This post is for a Simple Neon Lamp Fuse Blow Alarm Circuit which helps us know when the fuse in the AC mains line gets open or blown.
Normally, when the fuse is healthy, current flows through it and the load works in normal condition, when the fuse blows, the load stops working but at this time the neon lamp turns ON and by giving us a visual indication.
Therefore, this circuit is very useful in home appliances, power boards, stabilizers and industrial control panels where quick fuse fault detection is important.

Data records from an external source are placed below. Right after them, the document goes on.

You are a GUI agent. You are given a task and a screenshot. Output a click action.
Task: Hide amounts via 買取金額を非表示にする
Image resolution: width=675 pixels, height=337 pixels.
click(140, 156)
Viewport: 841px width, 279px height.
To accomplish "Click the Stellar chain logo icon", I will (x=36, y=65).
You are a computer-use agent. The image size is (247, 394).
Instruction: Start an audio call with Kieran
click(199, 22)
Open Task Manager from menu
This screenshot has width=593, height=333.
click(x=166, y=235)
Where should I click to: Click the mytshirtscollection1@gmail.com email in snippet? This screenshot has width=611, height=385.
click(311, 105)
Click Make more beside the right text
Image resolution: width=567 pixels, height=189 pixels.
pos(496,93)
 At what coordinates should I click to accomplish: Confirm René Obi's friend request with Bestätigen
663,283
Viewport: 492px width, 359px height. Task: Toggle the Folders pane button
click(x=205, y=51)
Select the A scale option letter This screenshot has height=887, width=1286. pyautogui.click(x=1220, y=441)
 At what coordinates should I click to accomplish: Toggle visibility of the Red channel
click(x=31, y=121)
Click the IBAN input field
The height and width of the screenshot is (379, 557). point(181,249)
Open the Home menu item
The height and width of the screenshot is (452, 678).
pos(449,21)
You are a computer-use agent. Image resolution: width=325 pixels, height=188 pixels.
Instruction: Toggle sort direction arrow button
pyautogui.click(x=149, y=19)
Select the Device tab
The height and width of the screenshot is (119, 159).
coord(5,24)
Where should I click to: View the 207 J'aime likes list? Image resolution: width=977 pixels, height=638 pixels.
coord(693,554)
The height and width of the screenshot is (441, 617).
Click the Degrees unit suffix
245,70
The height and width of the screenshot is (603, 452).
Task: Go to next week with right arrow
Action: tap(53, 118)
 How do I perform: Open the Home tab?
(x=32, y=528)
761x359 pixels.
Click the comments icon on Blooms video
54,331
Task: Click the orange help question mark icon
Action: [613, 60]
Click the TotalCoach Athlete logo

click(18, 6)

This circuit works directly on AC mains voltage and therefore, proper safety is very important during construction, testing and installation.
Circuit Working:
Parts List:
| Components | Values | Quantity |
|---|---|---|
| Resistors (All resistors are 1/4 watt) | 4.7M, 470k, 1M, 1k | 1 each |
| Capacitor | Polyester 0.22µF 400V | 1 |
| Semiconductors | D1, D2, D3 1N4007 | 3 |
| F1 0.5A | 1 | |
| Neon Lamp | 1 |
In the circuit the fuse is connected in series with the AC live line, so during normal condition the AC supply passes through fuse and goes to the load.
When fuse is good the voltage drop across the fuse is almost zero, because of this, the neon lamp does not get enough voltage, so the neon lamp remains OFF.
When fuse is blown the live input side still has AC voltage, but the output side becomes disconnected from the live supply.
Now a voltage difference develops across both sides of the fuse and this voltage reaches the neon lamp through resistors R1, R2, R3, R4, capacitor C1 and diodes D1, D2, D3.
As a result, the neon lamp glows and hence, the user can easily identify that the fuse has blown.
The diodes 1N4007 protect the neon lamp and also help in half-cycle current control.
The capacitor C1 works as a dropper capacitor and limits current without wasting much power.
Resistors R1 and R2 act as high-value for safe current limiting, R3 gives balancing and leakage discharge path and R4 limits current directly to the neon lamp.
How to Build:
To build a Simple Neon Lamp Fuse Blow Alarm Circuit follow the below connection steps:
- First, collect all the circuit parts as in diagram above. Next, start with input side and connect AC live wire to live input terminal marked with L.
- And connect AC Neutral wire to neutral terminal marked with N
- Then start with fuse and connect 0.5A in series with live wire.
- One fuse end goes to AC live input and second fuse end goes to load live output.
- After that, take resistor R1 and diodes D1 section and connect one pin of R1 to fuse input side live.
- Connect second pin of R1 to diode D1 anode and connect D1 cathode to center junction point.
- After that take resistor R2 and diode D3 section and connect one end of R2 to fuse output side live.
- Connect second end of R2 to D3 anode and connect D3 cathode to output center junction.
- Middle link connection connect D2 diode anode to left center point and connect D2 cathode to right center point.
- Resistor R3 connect across the same two center junction points.
- Capacitor section connect one end of C1 to left center junction and connect second end of C1 to neutral line.
- Connect R4 from right center junction to neon lamp top pin and connect neon lamp bottom pin to neutral line.
- Finally, load output take live output from fuse output side and take neutral output directly from neutral line.
Important Safety Note:
- This circuit works directly on AC mains voltage.
- Therefore, use proper insulation, fuse holder and PCB spacing.
- Do not touch the circuit when power is ON.
- Always test with series lamp or isolation transformer.
Conclusion:
To conclude, this Simple Neon Lamp Fuse Blow Alarm Circuit is easy, low-cost and very useful for quick fault indication.
Moreover, it uses very few components and gives instant visual warning through the neon lamp, but one should be careful as the circuit works directly on AC mains voltage
Therefore, it is a good circuit for domestic and industrial AC systems and also the capacitor dropper design keeps power loss low and improves efficiency.